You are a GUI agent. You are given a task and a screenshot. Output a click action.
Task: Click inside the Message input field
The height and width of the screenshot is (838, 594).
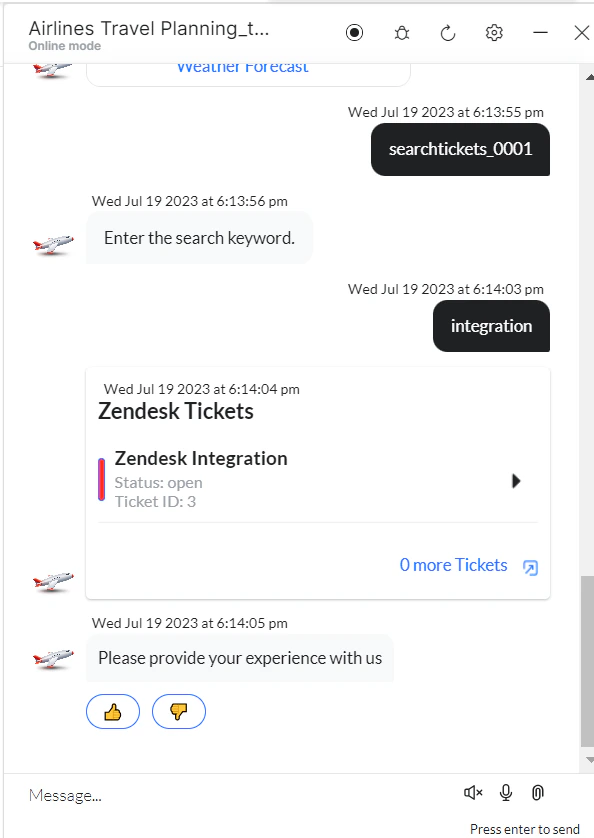coord(200,795)
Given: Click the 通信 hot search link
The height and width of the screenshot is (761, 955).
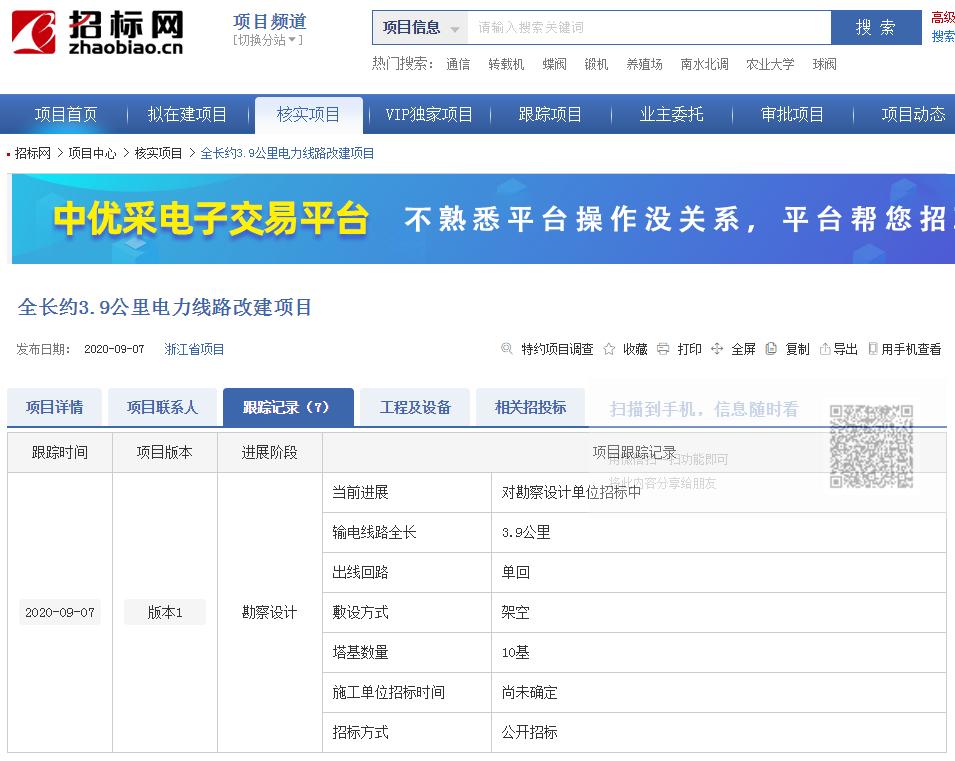Looking at the screenshot, I should click(456, 64).
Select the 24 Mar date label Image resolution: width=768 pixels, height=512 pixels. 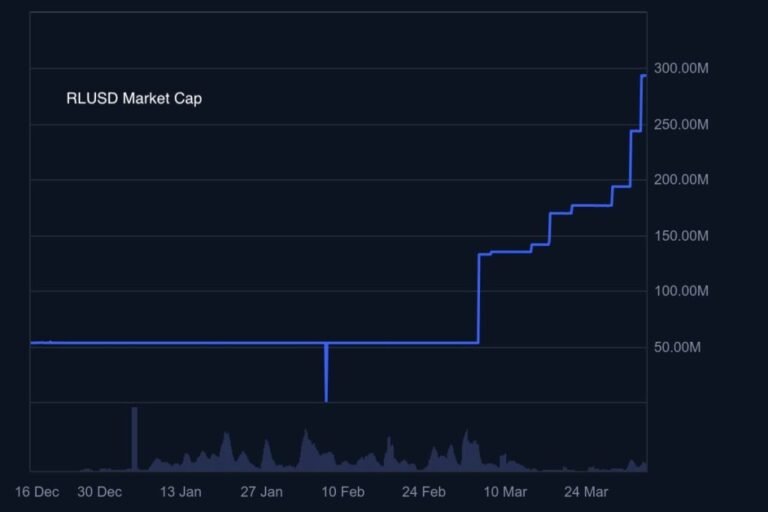coord(586,492)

#### YOUR INSTRUCTIONS:
Render the lines starting at the first line of the rows and ending at the line that contains "coord(200,795)", both included, as a Markdown table with the columns No. and Line. Skip blank lines and leave the pictures out.

#### TASK SOLUTION:
| No. | Line |
|---|---|
| 1 | You are a GUI agent. You are given a task and a screenshot. Output a click action. |
| 2 | Task: Click inside the Message input field |
| 3 | The height and width of the screenshot is (838, 594). |
| 4 | coord(200,795) |